Ao julgar o recurso, o TJGO voltou a condenar Juliana à perda do cargo de Promotora de Justiça. A parte dispositiva do acórdão prevê: “Ante o exposto, conheço de ambos os recursos de Apelação Cível e nego provimento ao primeiro, interposto por Juliana de Almeida França, e dou parcial provimento ao segundo, interposto pelo Ministério Público do Estado de Goiás, para condenar Juliana de Almeida França à perda do cargo público de Promotora de Justiça do Ministério Público do Estado de Goiás, nos termos do art. 12, I, da Lei n. 8.429/92. Mantenho incólume a sentença nos demais termos, por estes e por seus próprios fundamentos”.

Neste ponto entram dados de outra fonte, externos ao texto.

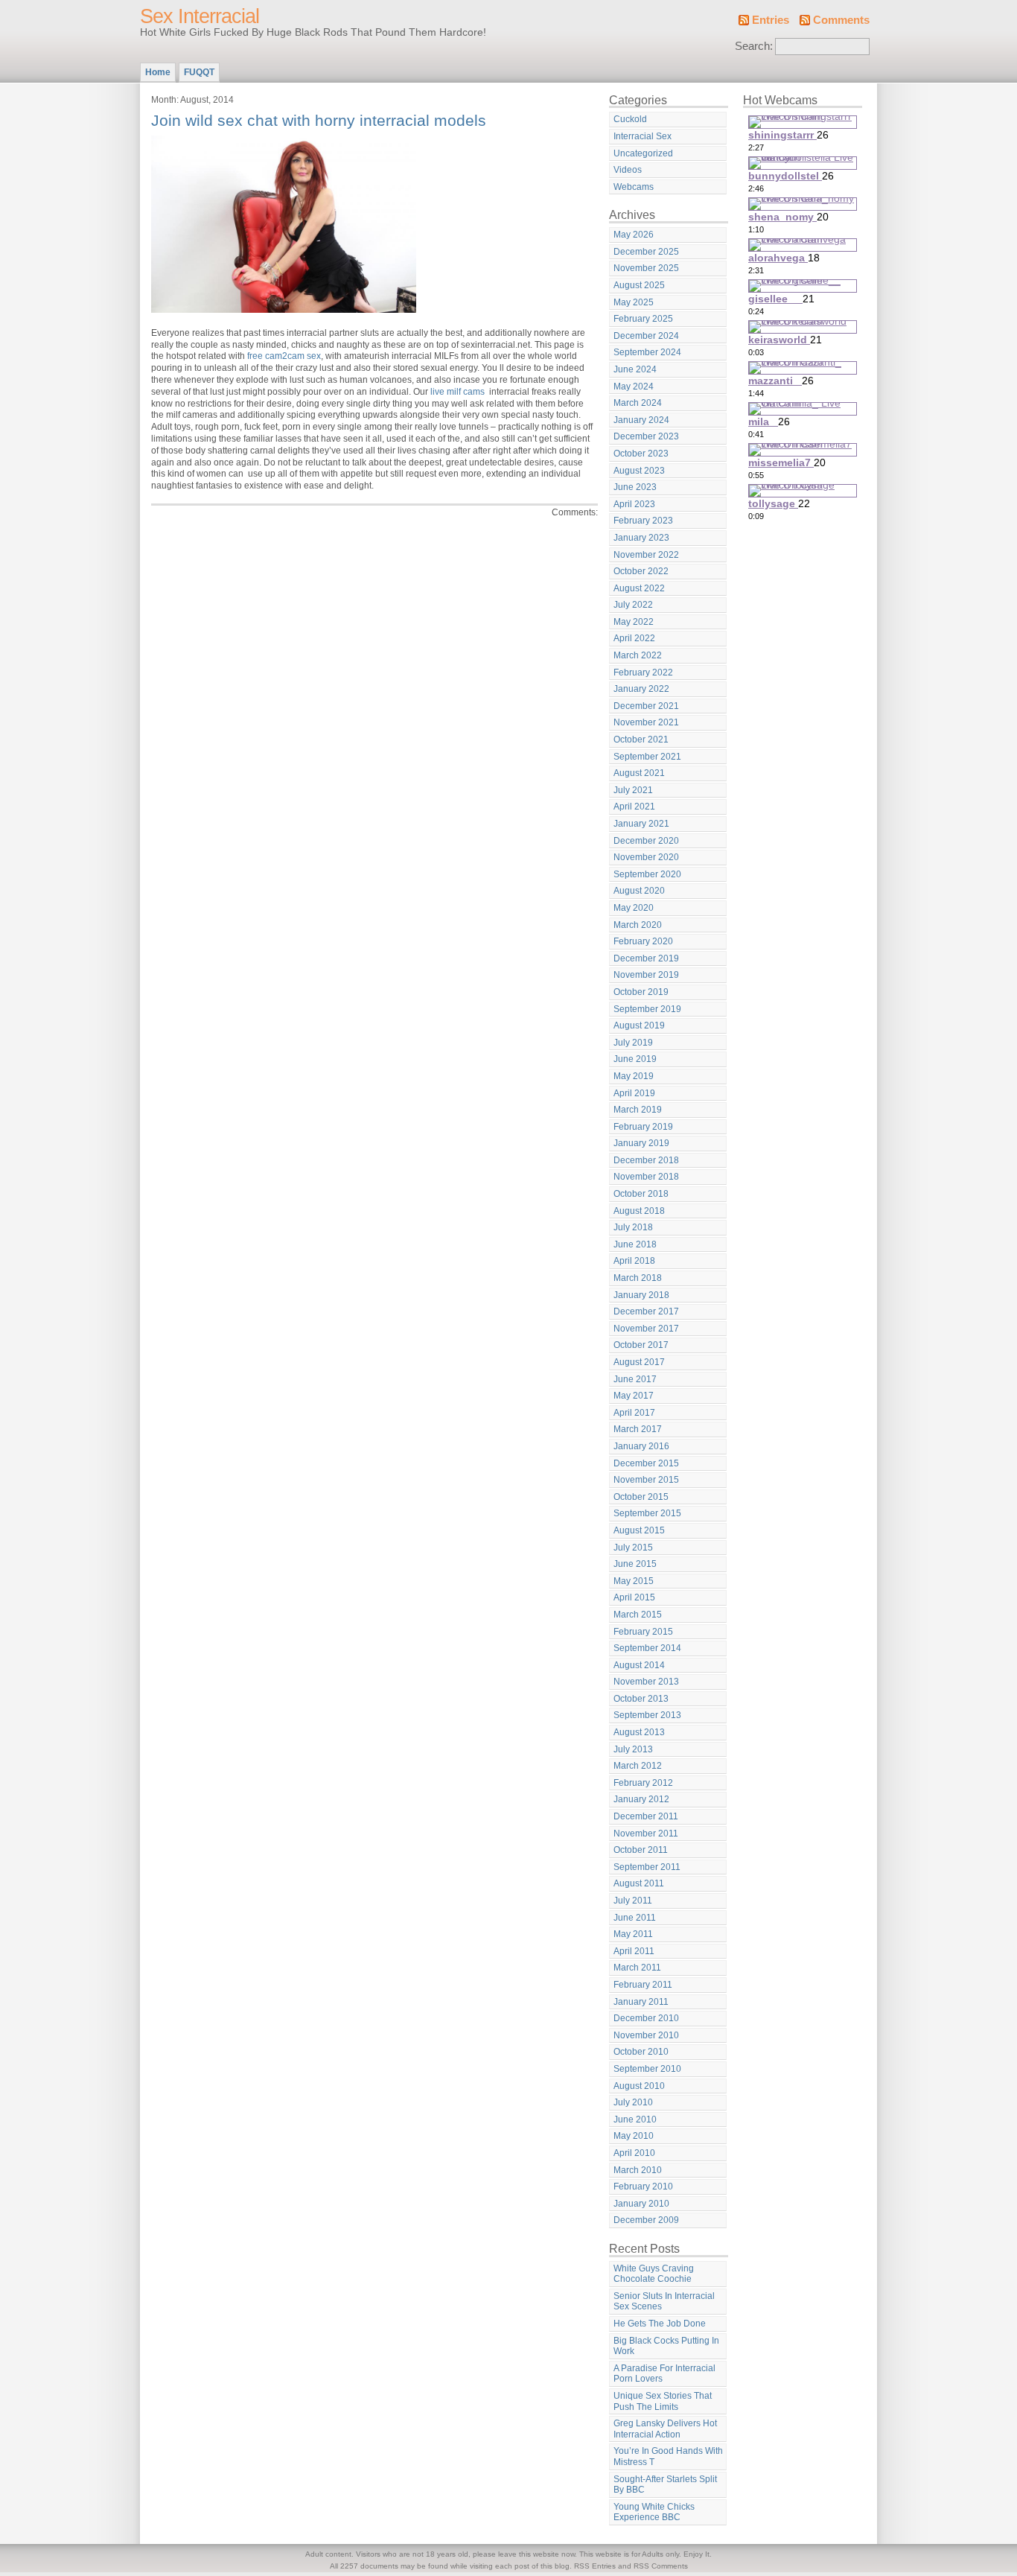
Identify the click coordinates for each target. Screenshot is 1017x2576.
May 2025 (633, 302)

Esse julgamento em 2ª Instância se refere ao processo do aluguel de uma casa dos próprios pais da promotora, pago pela Prefeitura de Jaraguá. Em segunda instância o Tribunal de Justiça, manteve a absolvição do Ex-prefeito Lineu Olímpio de Souza e dos pais da ex-promotora e a condenou por improbidade administrativa, reafirmando novamente a perda do cargo de promotora. Em outra ação criminal ela já havia perdido o cargo e recorria. O julgamento ocorreu dia 30 de março de 2020, mas o acórdão da sentença só foi publicado agora.